Ce témoignage de vie de l’évêque Jean Cassaigne nous paraît aujourd’hui aussi bien héroïque qu’inimitable. Ce que je voudrais partager avec vous, c’est que, certains ont tenté de vivre le message que Jésus nous livre aujourd’hui dans l’évangile. Il s’agit de vivre l’esprit de service et d’humilité.

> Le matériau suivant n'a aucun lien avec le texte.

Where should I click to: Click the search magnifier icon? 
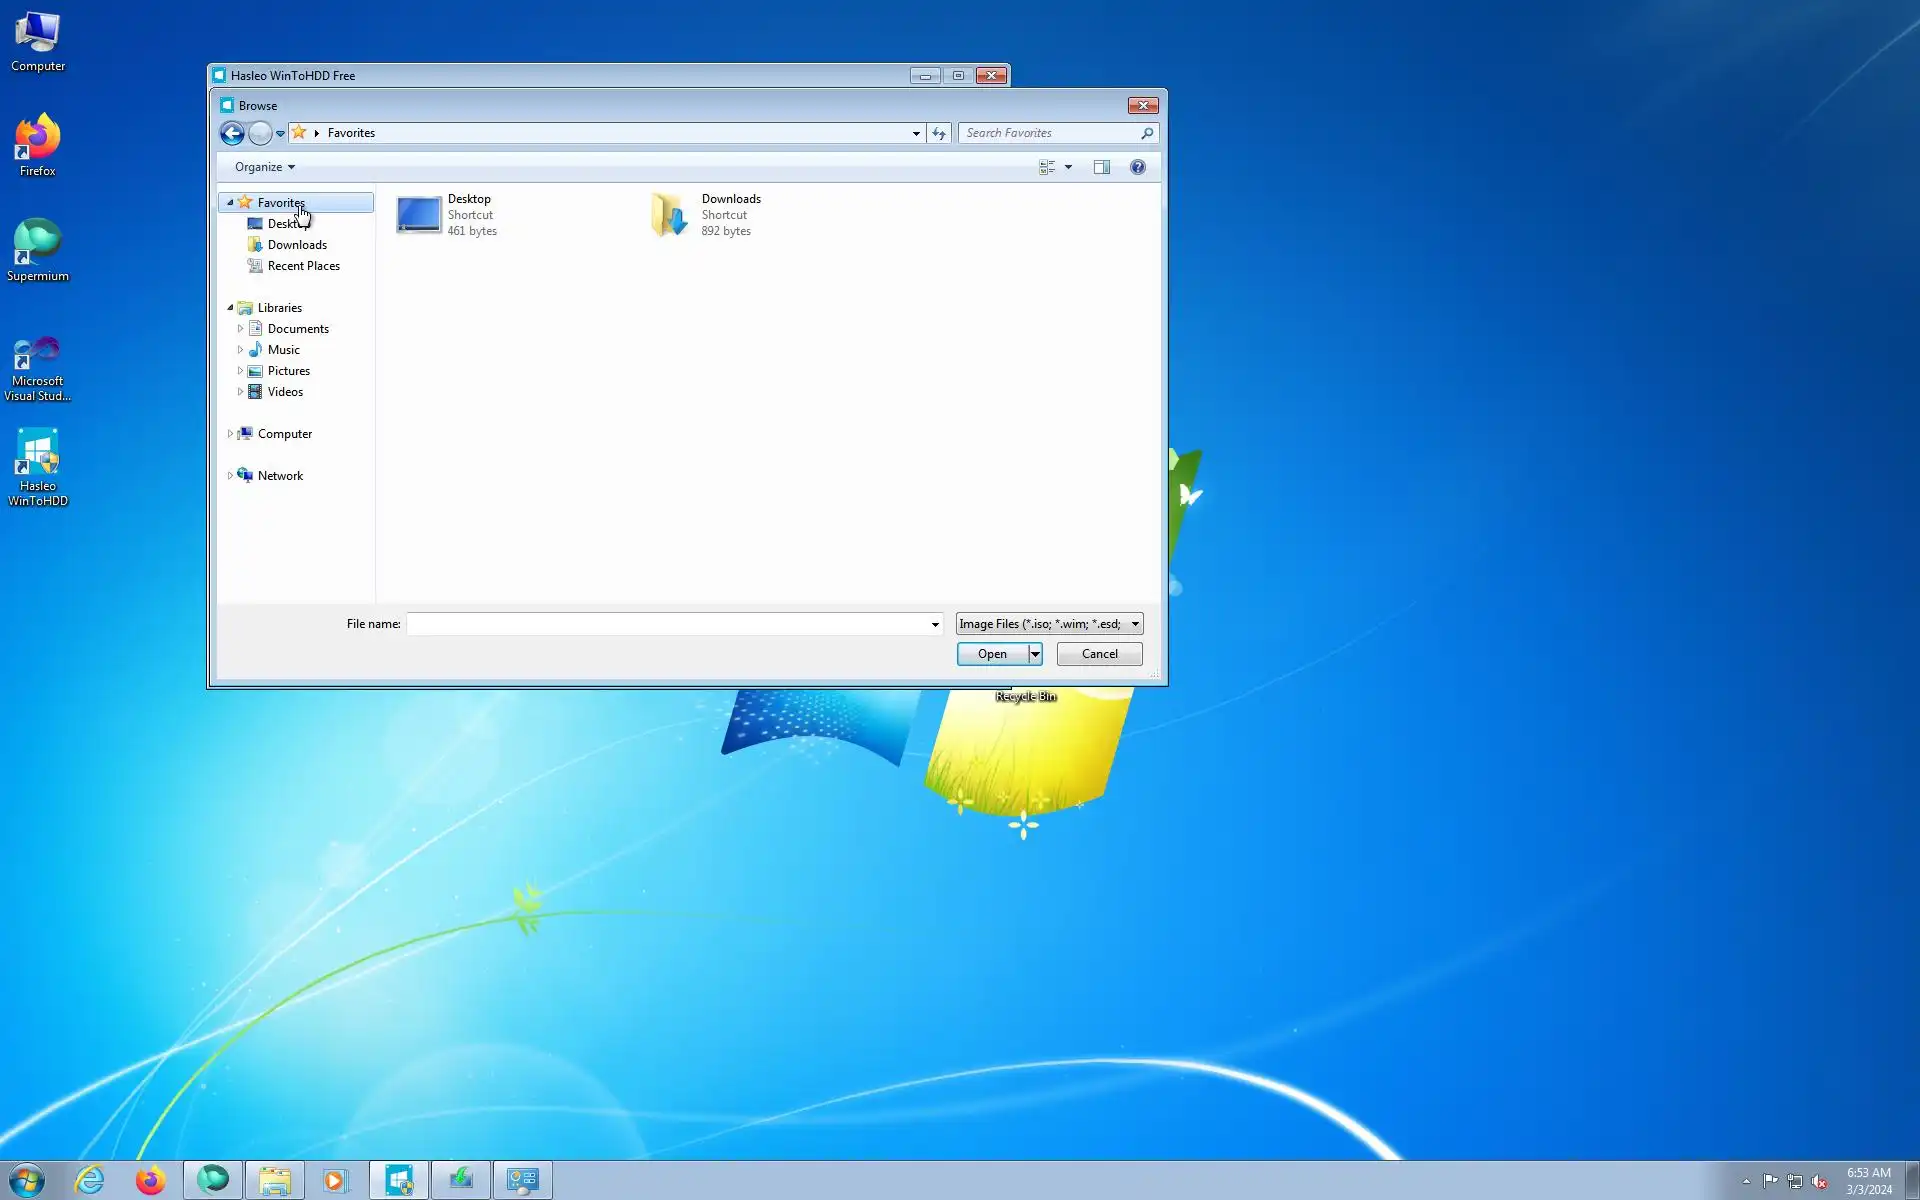[1147, 133]
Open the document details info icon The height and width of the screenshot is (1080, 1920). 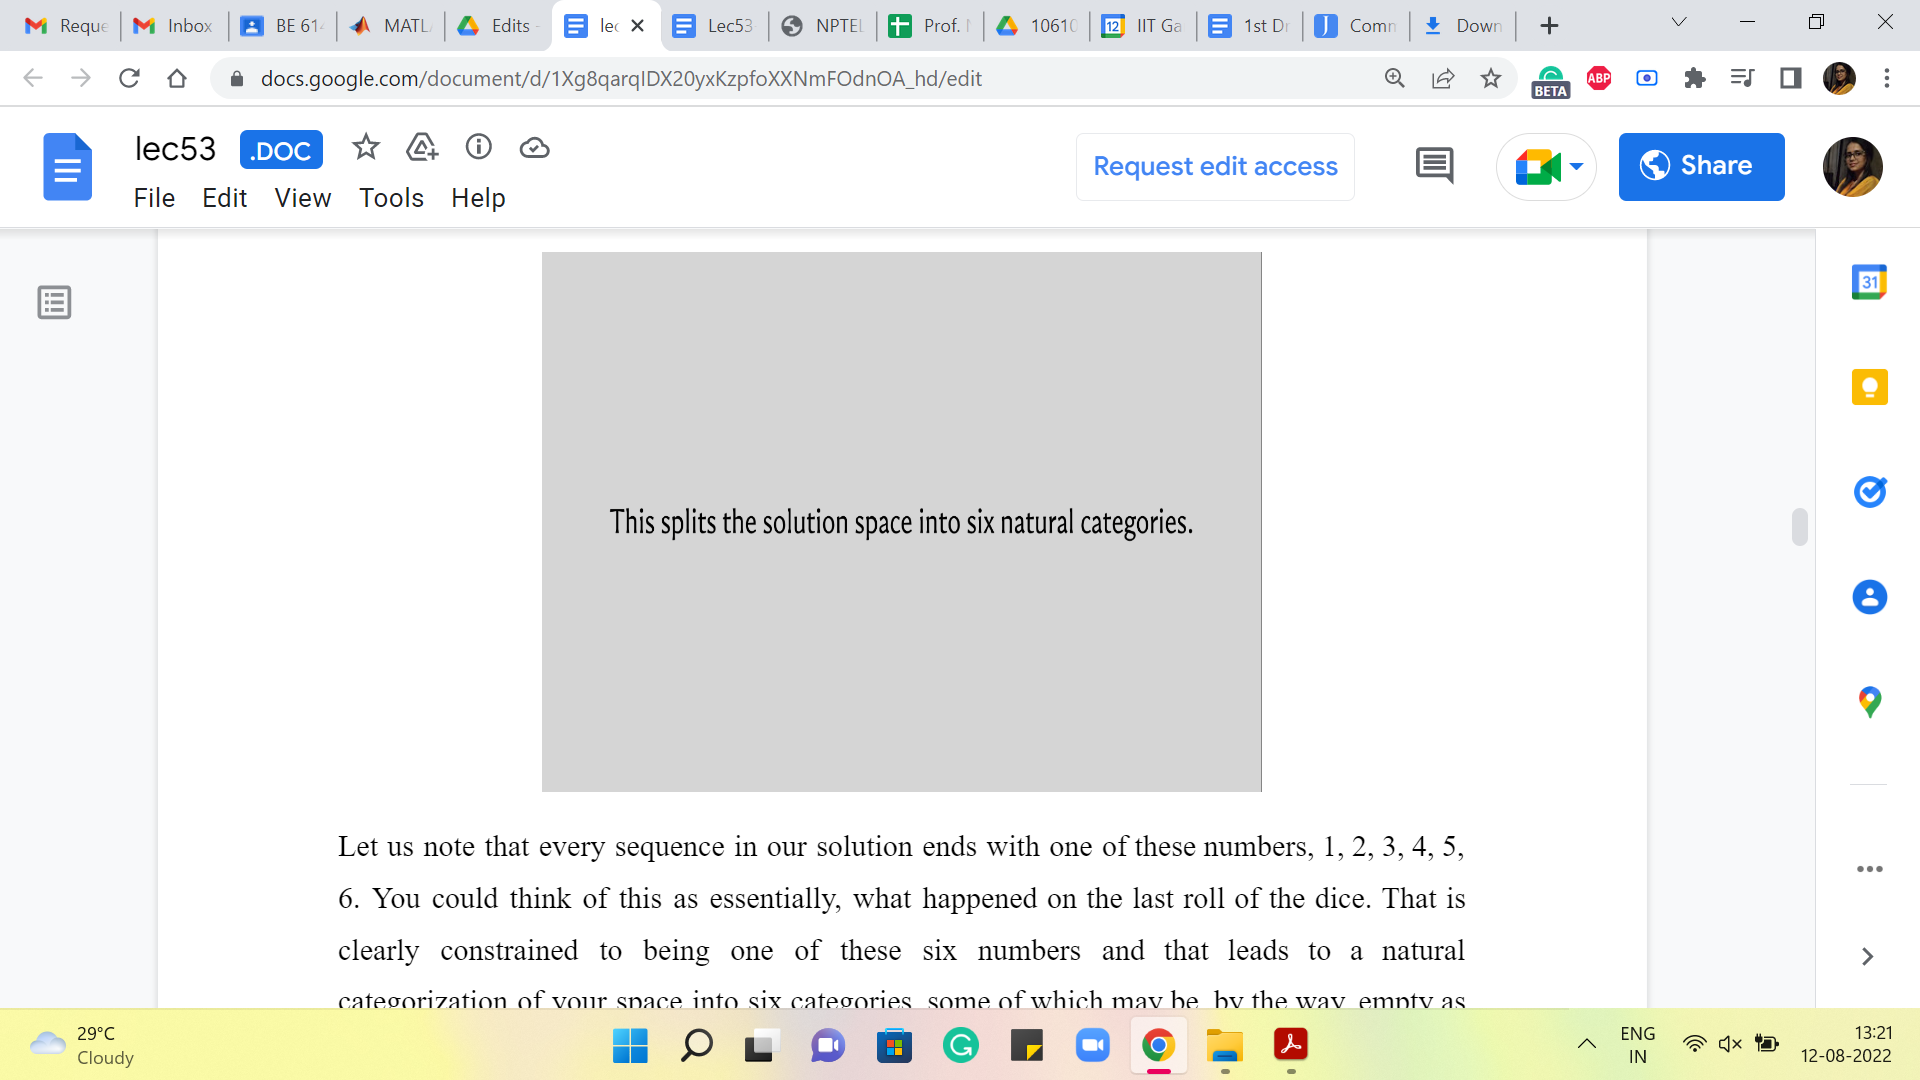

Les deux fils de Zébédée, Jacques et Jean demandent à Jésus une place auprès de Lui dans sa gloire, l’un à sa gauche et l’autre à sa droite. Quelle ambition ! Ont-ils compris que leur Maître va être suspendu sur la croix ? Jésus dit s’ils acceptent de partager son sort. Quant aux places, il ne lui appartient pas de l’accorder. Puis, il s’adresse à tous les disciples : « Celui qui veut devenir grand parmi vous sera votre serviteur, et celui qui veut être le premier sera esclave de tous ». Le désir d’être vu comme grand et puissant habite le cœur de l’être humain. Cela est partout « chez les gens des nations ». Les grands du monde font sentir leur pouvoir. Mais, chez les disciples de Jésus, il ne doit pas en être ainsi. L’esprit de service et d’humilité est le chemin pour devenir quelqu’un, c’est une spécificité de ceux qui suivent Jésus.
Cette manière de voir de Jésus n’est pas compréhensible aux yeux du monde. Mais, on le comprendra quand on aura fait l’expérience du service sans attendre le retour, et on reconnaîtra alors que servir et aimer sont le chemin capable de transformer le monde et de le rendre meilleur. Car le véritable pouvoir ne consiste pas à dominer, mais à rendre l’autre heureux et meilleur.
Servir par amour est une véritable grandeur ! Jésus le prescrit comme une règle à ceux qui veulent devenir grand. Et il le fait lui-même.

Jésus parcourt les villes et les villages. Il se penche sur la misère humaine. Au lépreux qui crie vers lui sa détresse, Jésus le délivre (Mc 1, 40-45 et ; Mt 8,2-4). A celui dont l’esprit n’est pas en paix, Jésus lui apporte la paix (Mc 1,23-26 ; Lc 8, 27-36). Jésus n’est jamais indifférent à la souffrance, à la misère des personnes qu’il croise sur son chemin. Il prend soin de leur esprit, leur âme et leur corps. Il est le serviteur de la Bonne Nouvelle qui annonce que Dieu sauve ! Ce projet, Dieu le réalise dans Celui qui est devenu le Fils de l’homme en prenant l’humble chemin de celui qui sert :

« Le Fils de l’homme n’est pas venu pour être servi, mais pour servir et donner sa vie en rançon d’une multitude ».

En effet, Jésus va librement jusqu’au don de sa vie sur la croix. Il devient celui dont parle le prophète Isaïe : le serviteur souffrant prend sur lui toutes nos infirmités, nos misères, et la plus grande, c’est le péché car il nous empêche d’aimer Dieu et d’aimer son prochain. Jésus sur la croix il étend les bras pour nous accueillir, et nous apprend comment servir et aimer. A chaque eucharistie, c’est lui qui nous invite à sa table et nous nourrit.

Frères et sœurs,
Servir et aimer, tels sont les mots-maitresse de l’évangile d’aujourd’hui. Tout le monde ne peut pas faire comme l’évêque Jean CASSAIGNE, se mettre au service des lépreux pendant des années de sa vie, jusqu’au dernier souffle. Nous ne pourrions pas sans doute non plus faire des choix radicaux comme Charles de Foucauld pour le service de Dieu et de Jésus, « son bien aimé », son souci de rejoindre les plus pauvres, d’accueillir toute personne « en frère ». Enfin, nous ne pourrions jamais faire comme le Christ, mais à chacun sa force, et en tant que la communauté, Eglise du Christ, nous pouvons nous approcher de ce message de Jésus Christ dans notre quotidien par de petits gestes.
Que Dieu nous accorde sa grâce. Amen.